Top of MATERIAL FOR THIS TASK

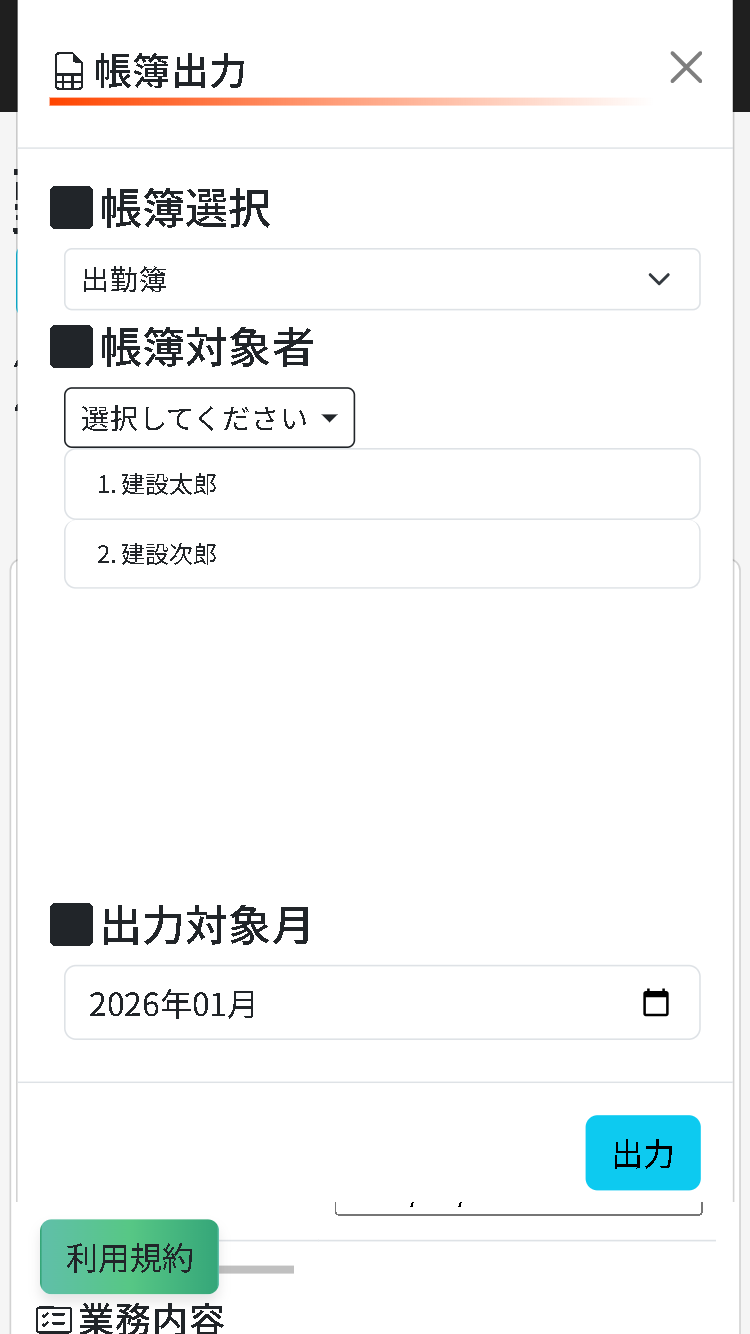Close the 帳簿出力 dialog with the X
The width and height of the screenshot is (750, 1334).
[686, 67]
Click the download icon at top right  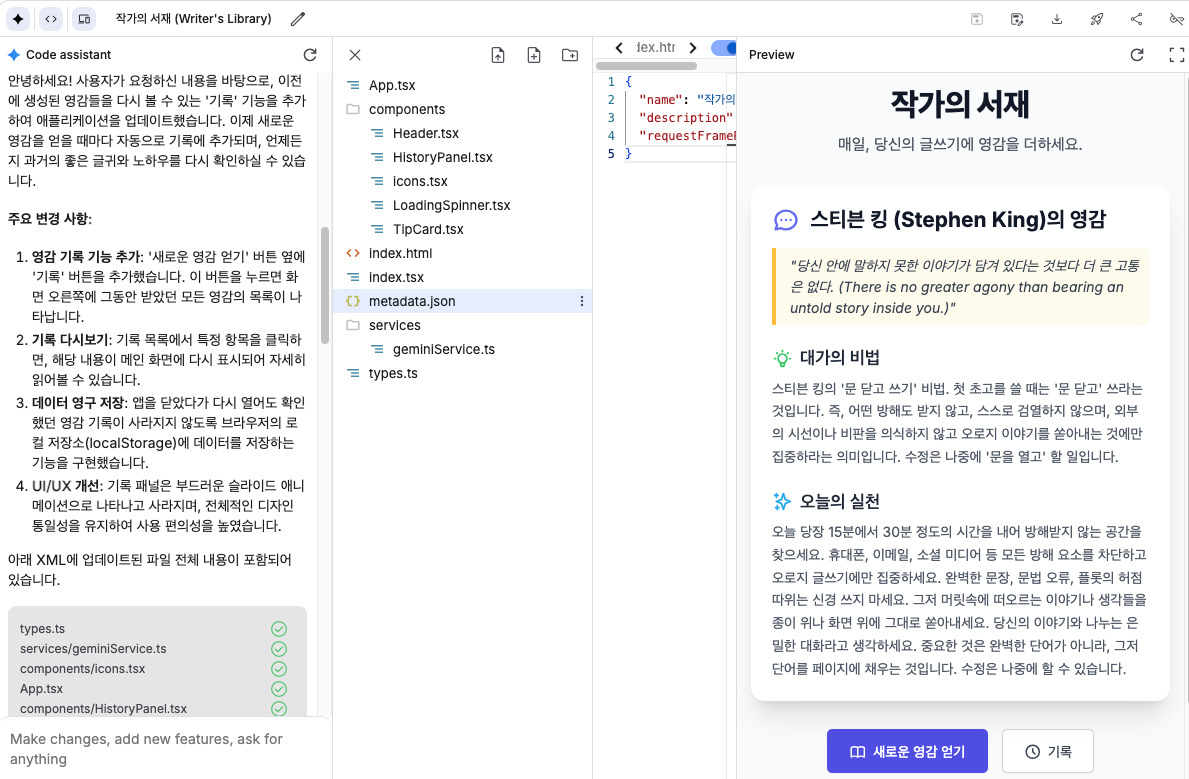(1057, 18)
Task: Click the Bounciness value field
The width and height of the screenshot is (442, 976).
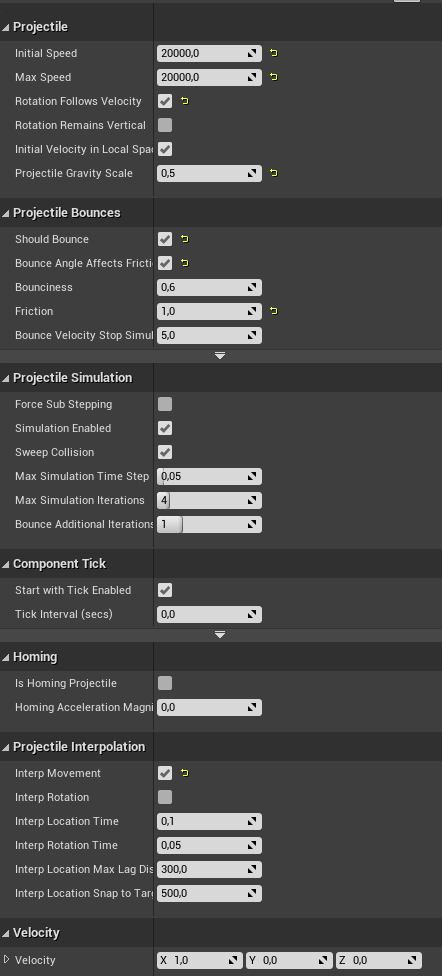Action: coord(209,288)
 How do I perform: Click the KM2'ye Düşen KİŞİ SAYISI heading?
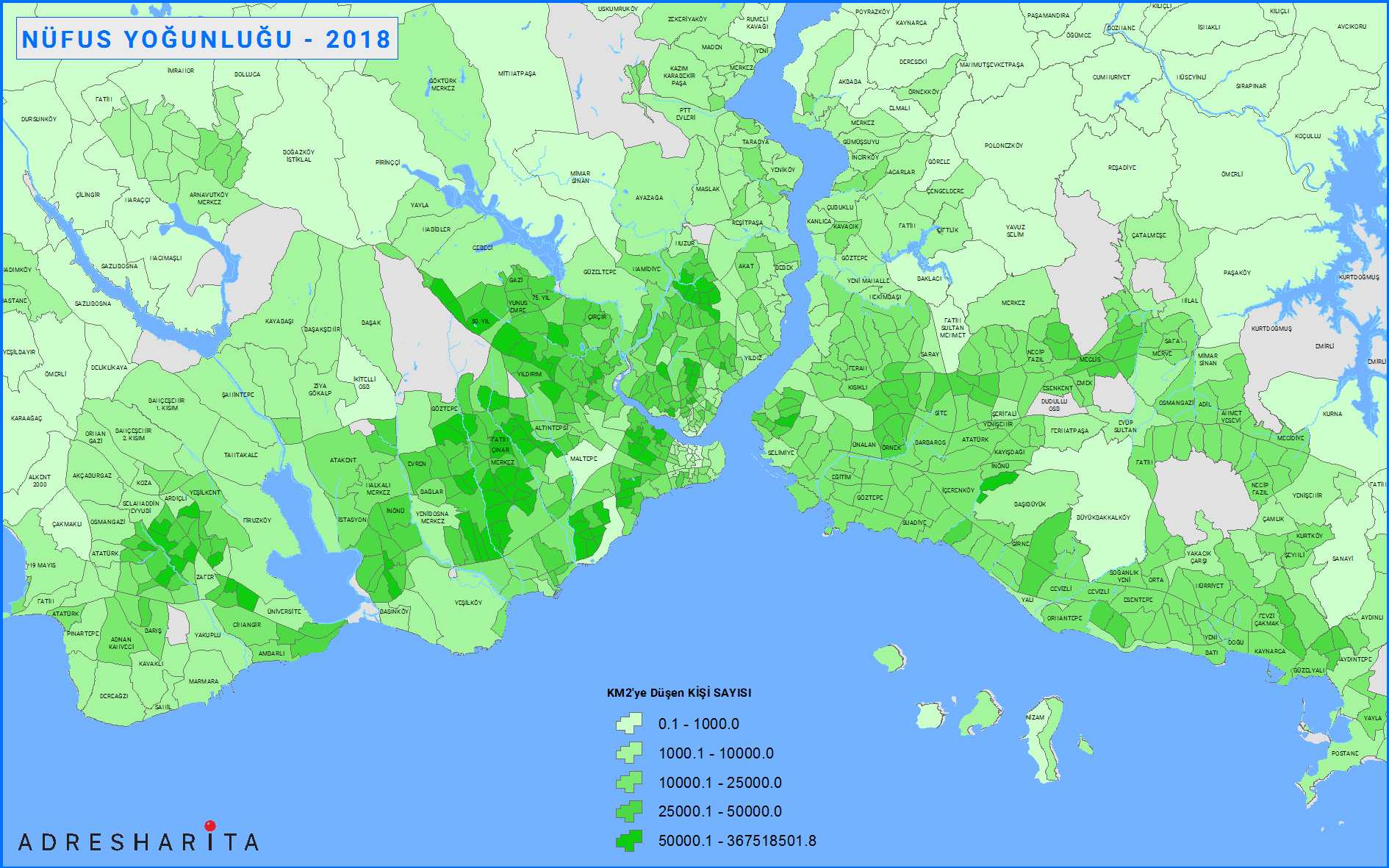point(678,693)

Bottom of MATERIAL FOR THIS TASK

● WHAT YOU HAVE TO DO
The copy you give must run from the line containing "Task: Click the Bounciness value field" through the last line of the records, exactly, with the pictures left out.

● YOUR RESPONSE
Task: Click the Bounciness value field
The width and height of the screenshot is (442, 976).
Action: coord(209,288)
 How do I perform: Click the KM2'ye Düşen KİŞİ SAYISI heading?
point(678,693)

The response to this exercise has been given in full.